The focus is understandable and correct; these results will materially impact the lives and futures of most of these children and, for them and their parents, emotions will have ranged from nervousness, to worry, to exhilaration, to despair. I’ve felt a touch of it myself, this week, with family members awaiting that most important of text messages.

Nonetheless, exam results in and of themselves tell us very little about how our schools are actually performing. And indeed, that insight is not easy to find.

Scotland has a relatively new Cabinet Secretary for Education, Jenny Gilruth, and she may turn out to be the best thing that has happened to Scottish schooling for some time. On entering the job, she immediately signalled her intention to rejoin TIMSS (the Trends in International Mathematics and Science Study) and PIRLS (the Progress in International Reading and Literacy Study).

This is critical; Scotland does not exist in a vacuum and our children will need to compete in a global jobs and education marketplace.
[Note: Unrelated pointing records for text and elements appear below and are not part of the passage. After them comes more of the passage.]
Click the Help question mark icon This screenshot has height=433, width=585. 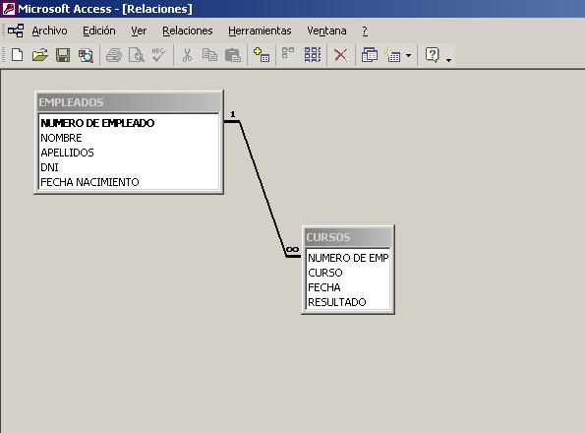(x=432, y=55)
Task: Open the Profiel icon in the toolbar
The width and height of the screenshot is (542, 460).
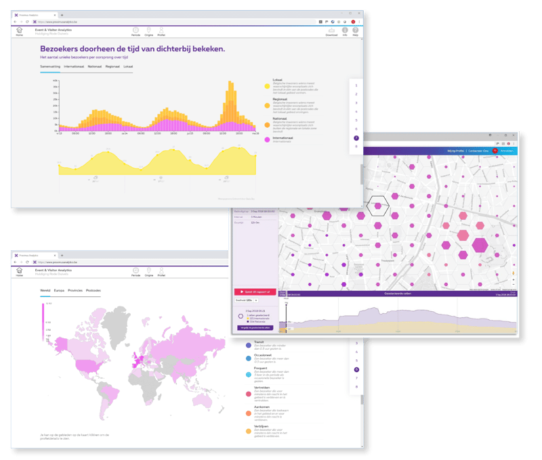Action: [x=161, y=30]
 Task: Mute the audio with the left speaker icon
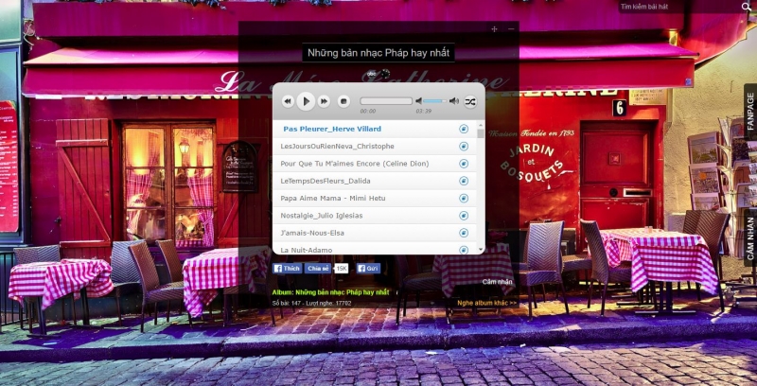click(x=418, y=101)
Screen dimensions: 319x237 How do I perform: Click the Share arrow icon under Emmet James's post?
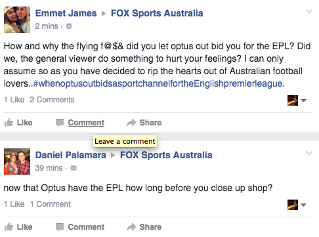point(131,123)
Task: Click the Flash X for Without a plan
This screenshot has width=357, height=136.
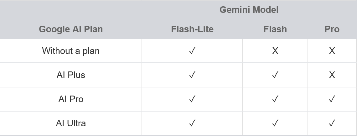Action: tap(275, 51)
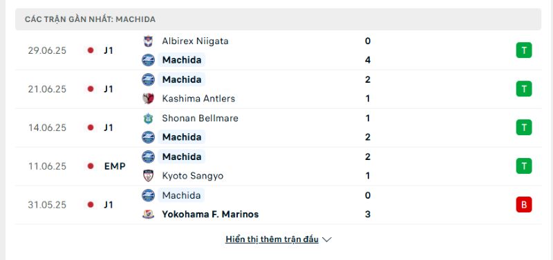Click green T badge for Kashima Antlers match

click(x=524, y=89)
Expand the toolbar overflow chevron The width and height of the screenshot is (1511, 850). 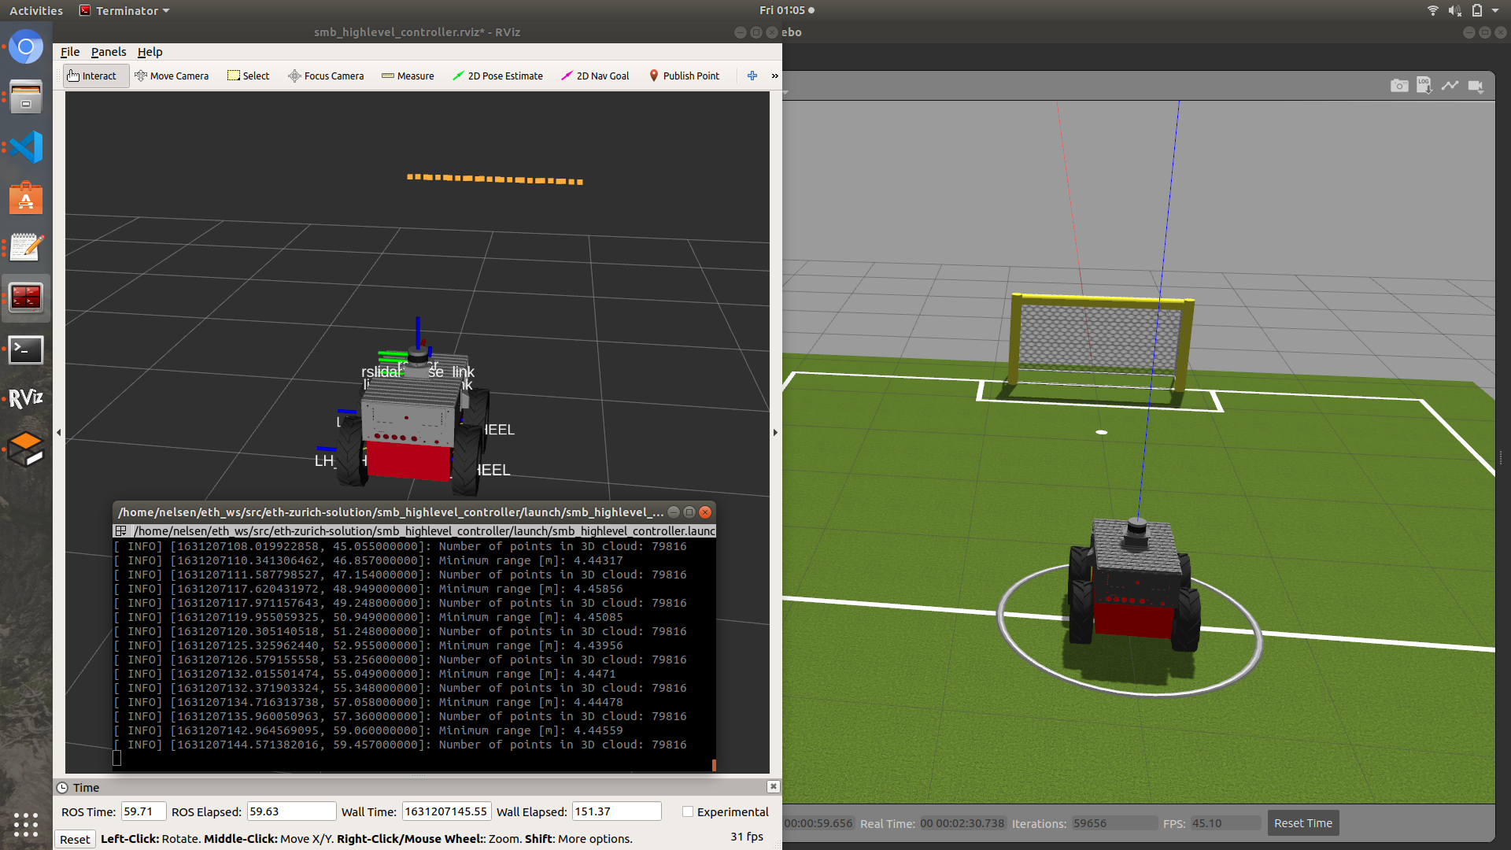coord(775,76)
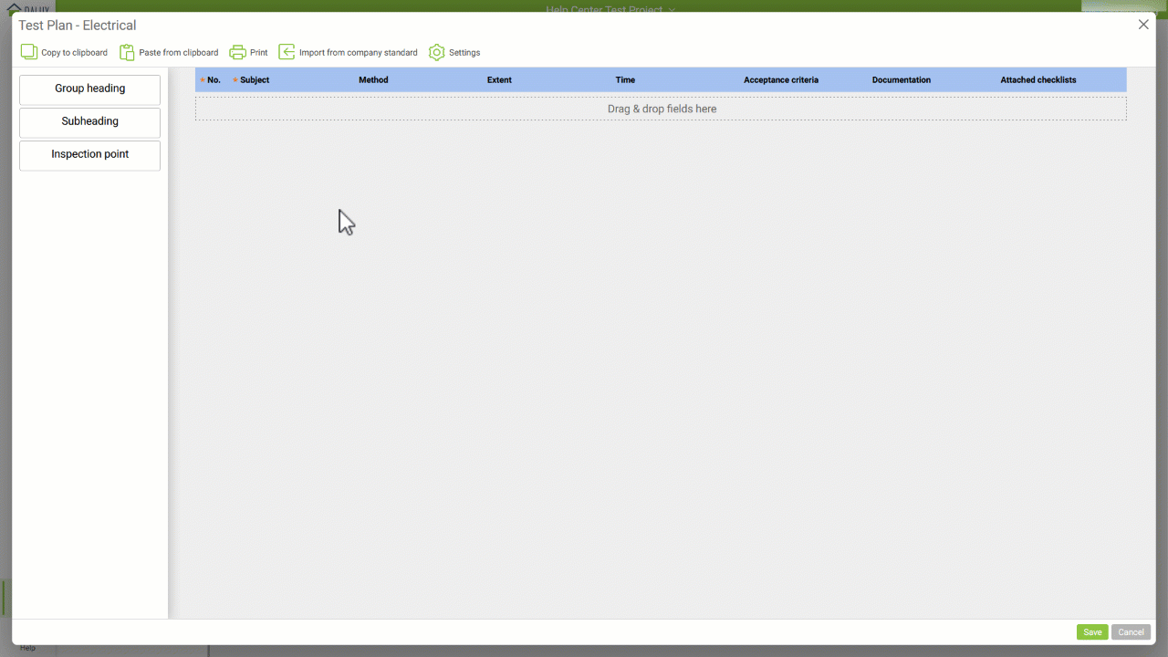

It is to Ms Gilruth’s great credit that she is prepared, keen even, to ask this question even though she may be apprehensive about the answer.

Indeed, she probably should be apprehensive. The only international comparison in which Scotland remains is the OECD’s PISA - the Programme for International Student Assessment - which records performance in reading, mathematics and science. The outcome is mixed. Scotland performs at almost precisely the OECD average in mathematics and science, and slightly above the average in reading.